アインは椅子から立ち上がると、あくび混ざりに呟いた。
「カノン遅いな…」
「やぁ。調子はどうだい?」
「!!」
突如として背後から声がかかり、振り向こうとしたアインだったが、いつ現れたのかアインの側にはツバキが立ち、首筋には刀の刀身が据えられていた。
「そのまま動かないでくれ。できれば視線も動かすな」
そう言った少女は短い黒髪に黒いコートを羽織ったアルトだった。
「誰だ…お前…」
「魔法少女だ。キミに頼みたいことがあって来た」
「頼みたいことだと…?」
「あぁ」
背後で床が軋む音とともにアルトがアインに近づいていく。
張り詰める空気の中、アルトは背後からアインの耳元に口を寄せると言った。
「──カノンを殺してくれないか?」
「!?」
愕然とするアインをよそにアルトは耳元から口を離すと、少し下がりアインが座っていた椅子に腰掛けた。
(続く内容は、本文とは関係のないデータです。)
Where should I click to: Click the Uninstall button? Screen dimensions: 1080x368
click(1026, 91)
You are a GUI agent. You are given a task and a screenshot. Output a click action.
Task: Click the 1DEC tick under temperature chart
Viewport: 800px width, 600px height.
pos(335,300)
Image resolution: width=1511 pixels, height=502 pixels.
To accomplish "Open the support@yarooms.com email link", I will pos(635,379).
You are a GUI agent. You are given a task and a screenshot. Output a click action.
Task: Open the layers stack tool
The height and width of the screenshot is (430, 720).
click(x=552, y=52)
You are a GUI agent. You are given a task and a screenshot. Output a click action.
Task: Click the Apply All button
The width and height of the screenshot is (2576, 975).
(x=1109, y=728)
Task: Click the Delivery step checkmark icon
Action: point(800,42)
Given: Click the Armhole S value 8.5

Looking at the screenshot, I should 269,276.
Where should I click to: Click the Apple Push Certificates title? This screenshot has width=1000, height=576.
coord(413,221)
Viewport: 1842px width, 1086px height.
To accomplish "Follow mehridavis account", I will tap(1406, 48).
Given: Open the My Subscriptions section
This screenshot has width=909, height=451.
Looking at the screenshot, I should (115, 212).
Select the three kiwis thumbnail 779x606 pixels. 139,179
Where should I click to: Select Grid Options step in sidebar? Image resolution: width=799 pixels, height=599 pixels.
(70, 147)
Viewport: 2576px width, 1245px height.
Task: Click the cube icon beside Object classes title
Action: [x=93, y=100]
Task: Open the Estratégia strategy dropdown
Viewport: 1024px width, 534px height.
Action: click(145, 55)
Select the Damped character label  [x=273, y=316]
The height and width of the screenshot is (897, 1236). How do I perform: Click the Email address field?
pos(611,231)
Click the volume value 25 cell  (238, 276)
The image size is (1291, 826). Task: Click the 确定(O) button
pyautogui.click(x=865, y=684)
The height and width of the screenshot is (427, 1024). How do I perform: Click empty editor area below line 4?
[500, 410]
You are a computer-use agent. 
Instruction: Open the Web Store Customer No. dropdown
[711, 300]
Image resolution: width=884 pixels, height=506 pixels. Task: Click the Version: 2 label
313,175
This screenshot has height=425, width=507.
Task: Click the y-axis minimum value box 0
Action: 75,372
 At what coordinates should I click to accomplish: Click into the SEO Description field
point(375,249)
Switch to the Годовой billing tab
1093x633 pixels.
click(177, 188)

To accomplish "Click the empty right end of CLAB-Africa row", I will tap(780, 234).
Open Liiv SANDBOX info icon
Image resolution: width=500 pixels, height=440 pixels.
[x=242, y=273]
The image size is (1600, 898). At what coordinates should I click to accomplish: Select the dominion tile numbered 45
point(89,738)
「キミならカノンを殺すのも簡単だろ?別にタダでやってくれっていうわけじゃないぜ?もちろん報酬はするよ。ひとつにキミの命の保証。ふたつに研究施設の提供。足りなかったらキミの望むものを与えてやるよ」
アルトが言い終わると沈黙がその場を支配した。
長い沈黙の中、アインが口を開く。
「どうして…彼女の名前を知ってる…?」
その問いに首筋の刀に力が入ったのをアインは感じた。
「質問するなよ。それよりキミだろ?カノンに収集家なんて変な通り名付けたの。そんなのいらないだろ。通り名なんてのは漫画の主人公ぐらいで充分だぜ」
ピリピリと刺すような空気がアインの肌を刺激する。
アインは小さく深呼吸すると話し始める。
「カノンを…殺す…ねぇ…ははっ!それもいいかもな。あいつのわがままにはうんざりしてたんだよ。それに殺したら研究施設も手に入るだと?ありがたい限りじゃないか」
「それじゃあこの誘い──」
「あぁ、もちろん───」
───────。
「──断るに決まってんだろうが!!神にでも祈ってろ魔法少女が!!」
背後のアルトに見えるようにアインは左手の中指を立たして見せ、口元を笑わせながら言った。
その瞬間、首筋に置かれていた刀が引き抜かれる。
「ッ…!」
アインの首筋から大量の血が弾けるように飛び散ってゆく。
足元には血の水たまりができ、ついに立っていられなくなったアインは床へと倒れこんだ。
(死ぬ…!やばい…!死ぬ!!)
朦朧とする意識の中でアインはそう考えていた。
霞む視界にアルトの足元が映る。
「それは残念だよ。それじゃ潔く死んでくれ。……あぁそうだ。これ、キミのだろ。返すよ」
そう言うと歩きざまにアルトはツバキから一本の刀を受け取ると、それをアインの心臓に突き立てた。
「カッ…ハ…!」
突き立てられた刀はアインがウォルとの戦闘で使用した刀だった。その効果は斬りつけたものを瞬時に凍らせることができる。
心臓から広がるようにしてアインの身体が凍っていく。
凍りゆく意識で最後にアインが見たのは、立ち去っていくアルトとツバキの姿だった。